Integrating search in your site - Yahoo Boss and Linq to XML
For quite some time the search bar on my sites have used an old XML Web Service based API from Google. It worked perfectly and provided a provider agnostic set of search result for embedding in the site. Unfortunately, Google pulled the plug on their free SOAP API in favour of their AJAX/REST/Advert laden interfaces. This only became apparent when I was showing someone the search functionality in the site. So the hunt was on for an alternative.
Requirements
There were only a few requirements for the alternative provider:
- I didn't want to write my own site search
- The search only needed to work within my own site(s)
- The user interface must be completely under my control (i.e no change from the previous version)
- The results should be in a form that could be integrated server side into my own custom format.
- No JavaScript - accessibility is key!
- No advertising!
A brief search (sic!) revealed just the ticket - Yahoo Boss
How it works
The concept is very simple. You access a RESTful URL with your search term in it and a query string to set additional parameters. The service returns the search results in a selected format.
It currently supports two formats: JSON (which is a non-starter as server side parsing is much more complex in an ASP.NET scenario) and XML.
The service is only available if your site is registered with Yahoo, and a key is provided which is tied to your domain. The basic url format (all on one line) is:
http://boss.yahooapis.com/ysearch/web/v1/"bonfire night"?
appid=yourkeygoeshere&
format=xml&start=1&count=10&sites=www.yourdomain.com
The above url will return the top ten results from domain www.yourdomain.com for the search terms "bonfire night" in XML format.

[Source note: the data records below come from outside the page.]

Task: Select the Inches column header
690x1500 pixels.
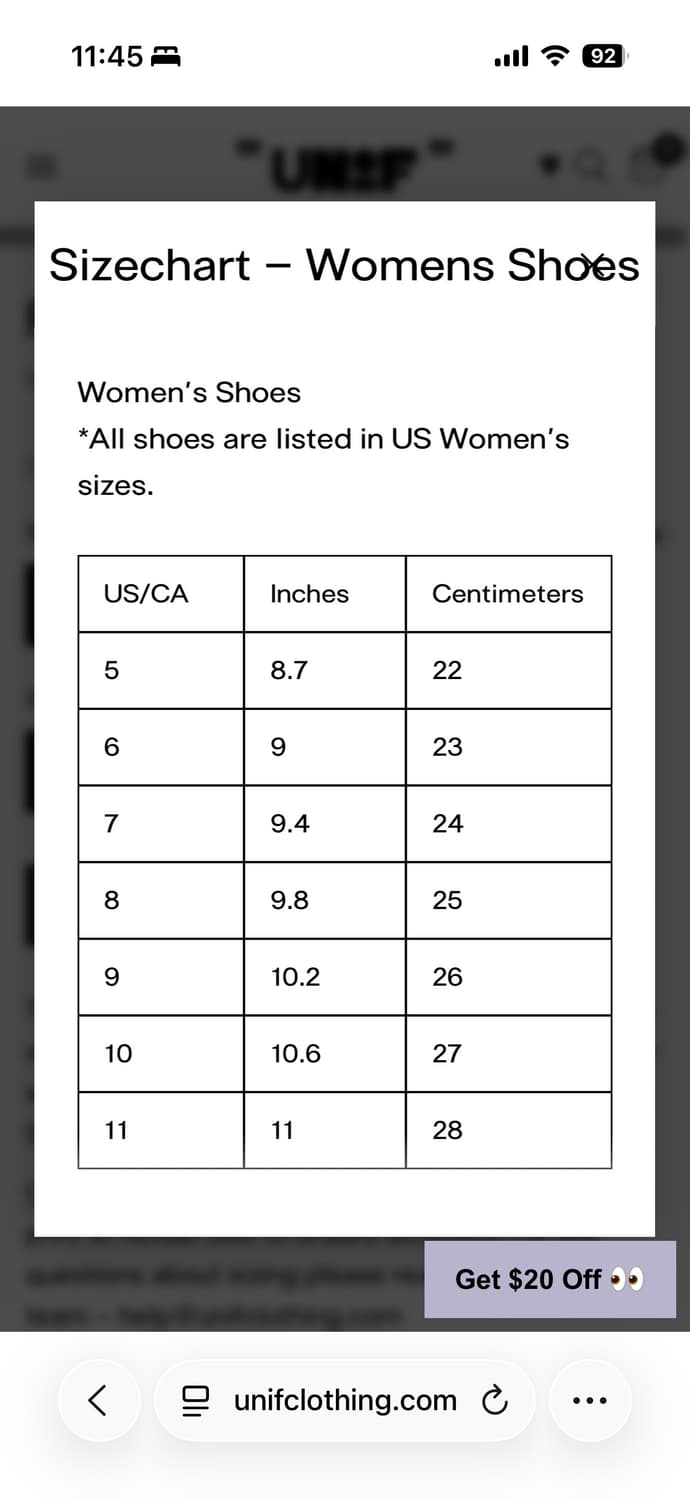Action: 310,594
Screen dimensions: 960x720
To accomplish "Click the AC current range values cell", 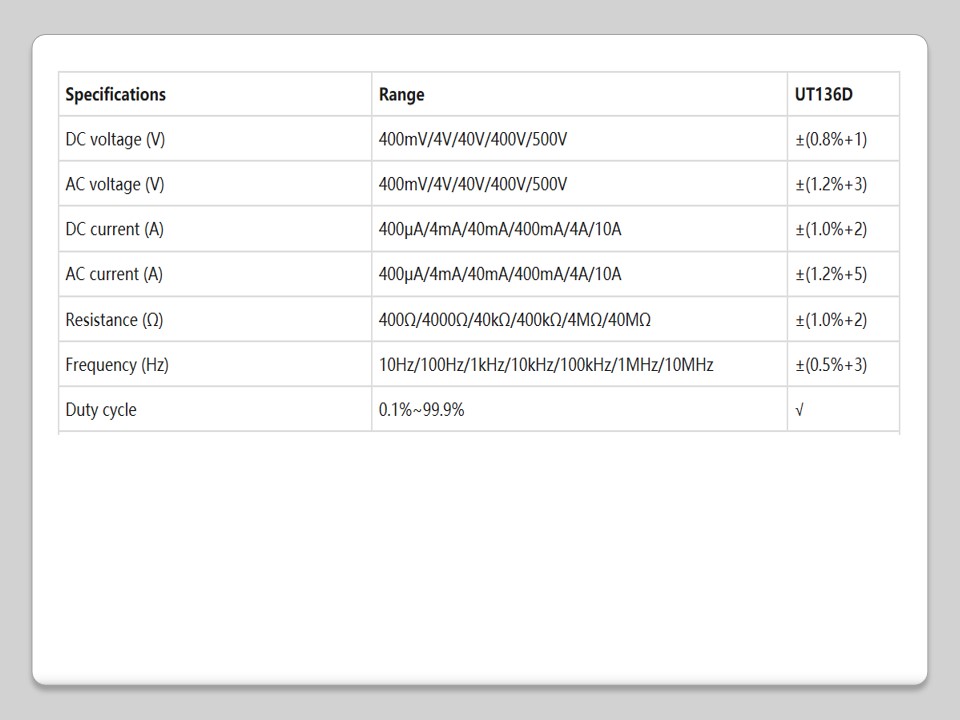I will 500,274.
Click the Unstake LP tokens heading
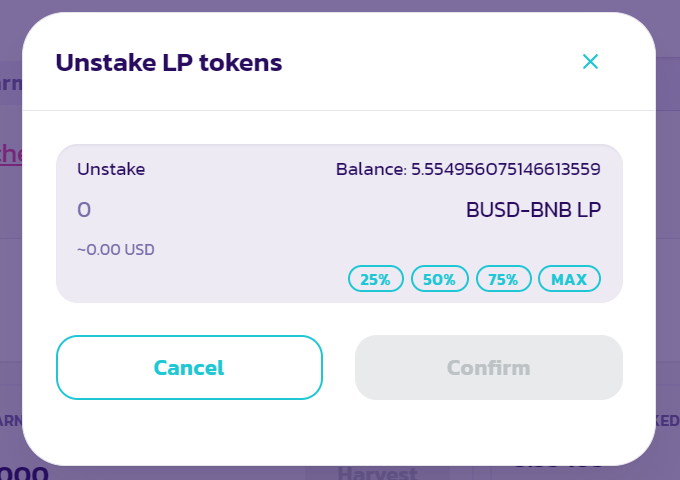Viewport: 680px width, 480px height. 169,62
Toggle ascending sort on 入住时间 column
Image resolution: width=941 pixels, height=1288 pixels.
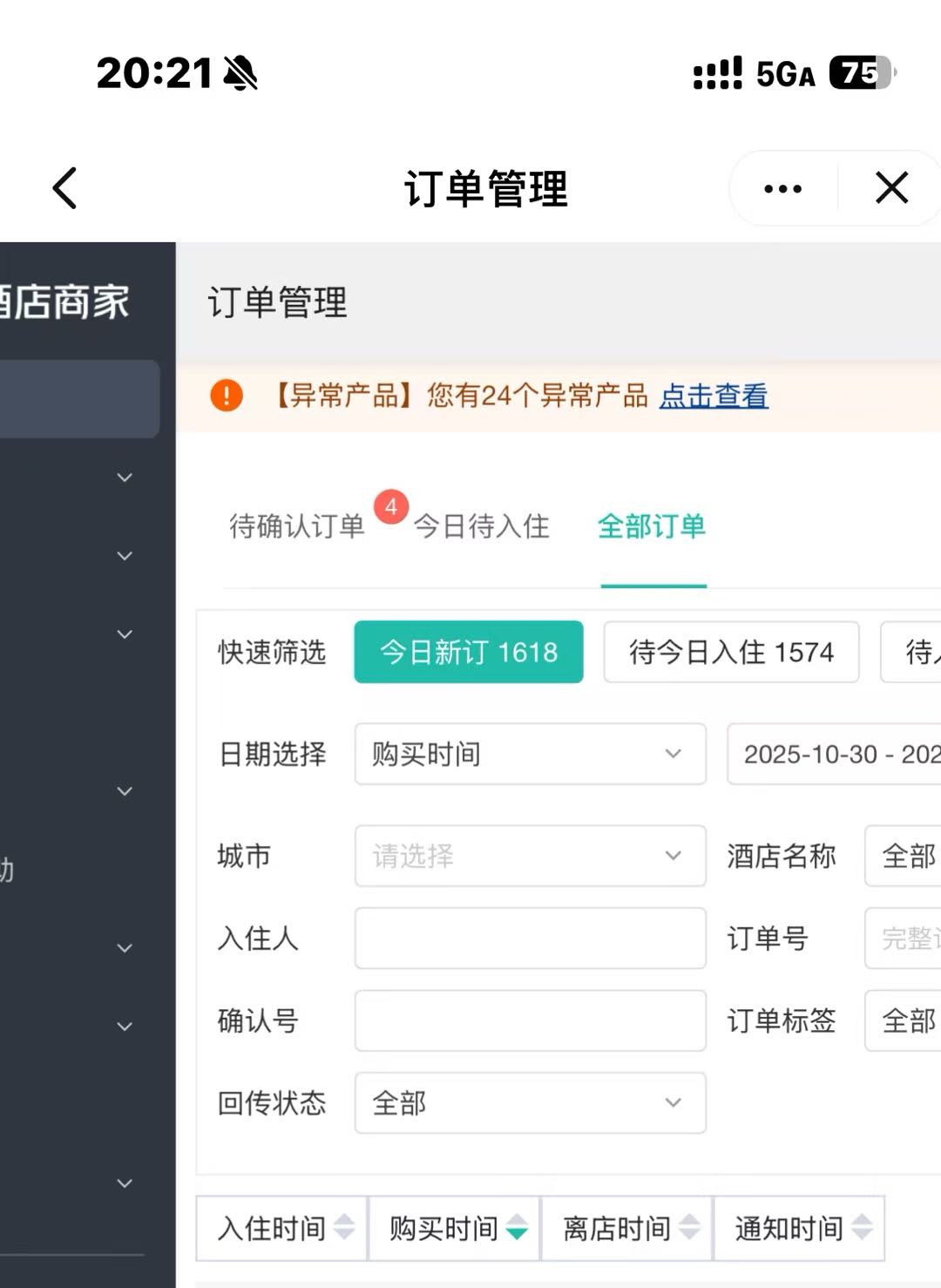tap(346, 1230)
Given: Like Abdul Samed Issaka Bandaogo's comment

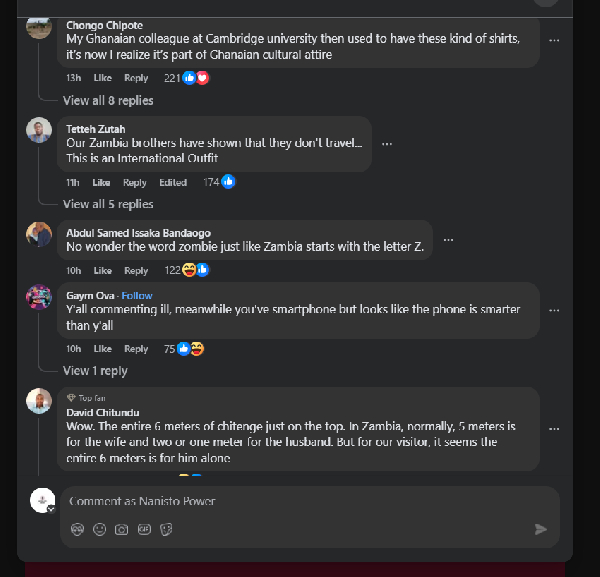Looking at the screenshot, I should tap(102, 271).
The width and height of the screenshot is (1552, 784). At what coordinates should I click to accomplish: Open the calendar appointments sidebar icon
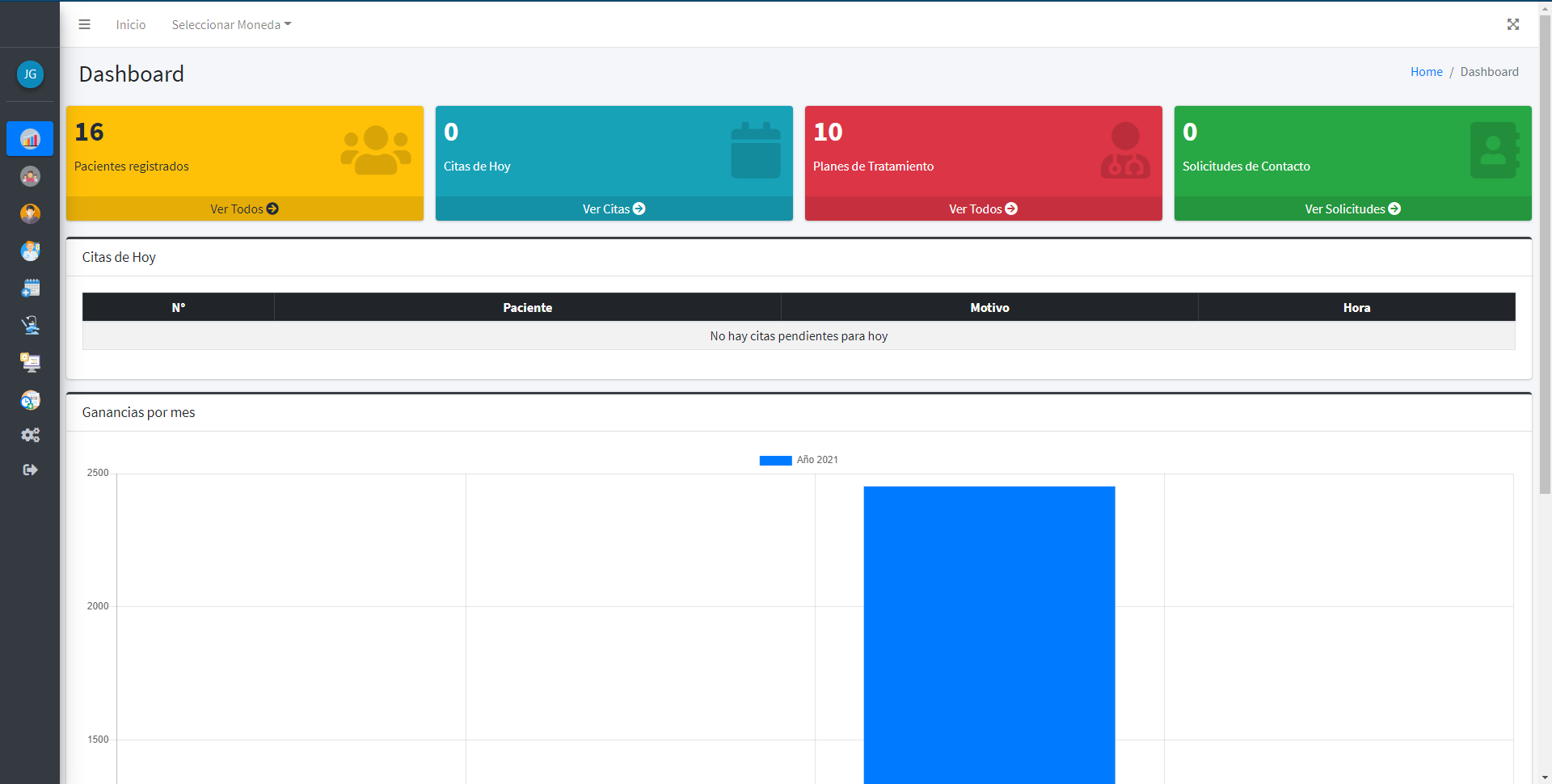[x=30, y=288]
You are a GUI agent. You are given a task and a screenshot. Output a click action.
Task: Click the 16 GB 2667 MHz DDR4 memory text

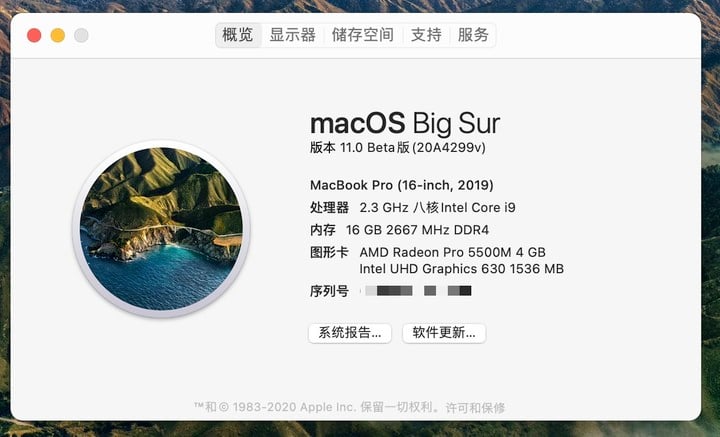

The xml result contains a collection of <result> nodes, each of which contains the page url, it's title and a brief snippet from the page along with other information.
Crafting a solution
Assume we have a page with a textbox (id="q") and a button (search) linked to your search results page. Click the search button will send the text value in the query string. We can retrieve the query string- and sanitise it - as follows:
string search = Server.HtmlEncode(Request.QueryString["q"]);
We can set up a URL string which we can use to format the URL:
string searchFormatString =
"http://boss.yahooapis.com/ysearch/web/v1/\"{0}\"?
appid=yourkeygoeshere&
format=xml&start=1&count=10&sites=www.yourdomain.com";
The System.Xml.Linq namespace in ASP.NET 3.5sp1 provides a queryable interface for working with XML documents. The XDocument class has a static method which will return an XDocument object from it's URI. So, retrieving the search results is a simple as using the following statement.
XDocument results =
XDocument.Load(string.Format(searchFormatString, search));
Parsing the return result set
This seems quite straightforward using LINQ to XML, until you actually try it an wonder why the result set is alway empty, even though the xml document contains a valid set of results. A bit of debugging revealed that the name you provide to the Element and Descendent methods of the LINQ to XML documents/elements are preceded by the namespace of the document. My code which attempts to access all the Descendents of the document with name "result" didn't work, until I used the name "{http://www.inktome.com/}result" and likewise for all the other elements.
The LINQ query to return the set of results into a convenient list of data is:
var q =
from r in results.Descendants("{http://www.inktomi.com/}result")
select new
{
url = r.Element("{http://www.inktomi.com/}url").Value,
title = r.Element("{http://www.inktomi.com/}title").Value,
snippet = r.Element("{http://www.inktomi.com/}abstract").Value
};
We can then iterate through the results and format them in whatever way we like. For example:
foreach (var result in q)
SearchResults.Text += string.Format(
"<p><a href=\"{0}\">{1}</a></p><blockquote><p>{2}</p></blockquote>",
result.url, result.title, result.snippet);
Summary
The above example demonstrates the power of LINQ to XML for the parsing of an XML document, and also gives you an idea of how I managed to get out of the hole that Google left me in by pulling the plug on their SOAP Search API.
Note: the basic Yahoo BOSS search is limited to 5000 searches per day.